Handling Database Failures in a Distributed System with RabbitMQ Workers

  • Posted 1 week ago by yakirbitan
  • 11 points
I have a worker that processes tasks from RabbitMQ and inserts data into a database. The system operates at high scale, handling thousands of messages per second, which makes proper failure handling crucial to avoid overwhelming the system.

The problem arises when the database crashes for a period of time. If the worker has already pulled a message from the queue, it disappears unless handled properly.

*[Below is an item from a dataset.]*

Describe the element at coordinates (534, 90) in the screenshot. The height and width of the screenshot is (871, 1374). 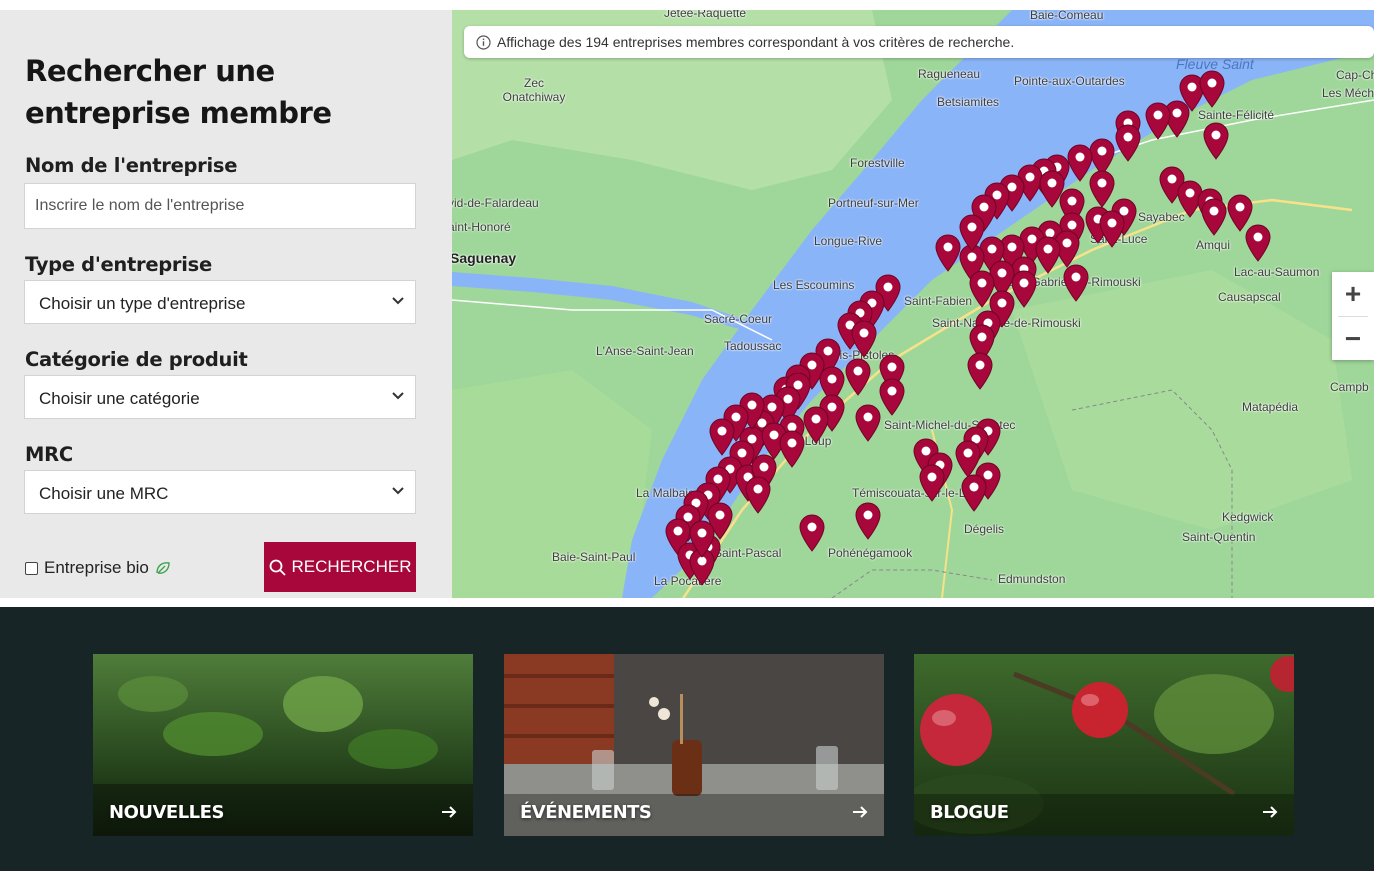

Proposed Solution: 1. Use ACK Mechanism Properly • If the database is available, insert the data and send an ACK to remove the message from the queue. • If the database is down, send a NO_ACK so that RabbitMQ requeues the message for another attempt. 2. Prevent Infinite Retry Loops • If we simply send NO_ACK, the message will immediately return to the queue, leading to a tight retry loop that overloads the system. • To solve this, implement a progressive retry delay: • The worker should sleep for a few seconds before retrying the same task: • 1s → 3s → 5s → 30s → 60s (capped at a max delay). 3. Limit Retry Attempts • Introduce a retry counter (e.g., 5 attempts). • After 5 failures, move the message to a Dead Letter Queue (DLQ) instead of retrying indefinitely.

Alternative Approach:

Instead of relying on RabbitMQ’s NO_ACK retry cycle, an alternative would be to keep the message in memory and attempt 5 internal retries within the worker itself: 1. The worker tries to insert the data into the DB. 2. If the DB is down, it retries up to 5 times, with a sleep interval between attempts. 3. If all retries fail, move the message to the DLQ.

Questions: • Which approach is preferable? Should I rely on RabbitMQ to handle retries, or should I manage them within the worker itself? • Are there better practices for handling failures in a high-scale distributed system with RabbitMQ and a database backend?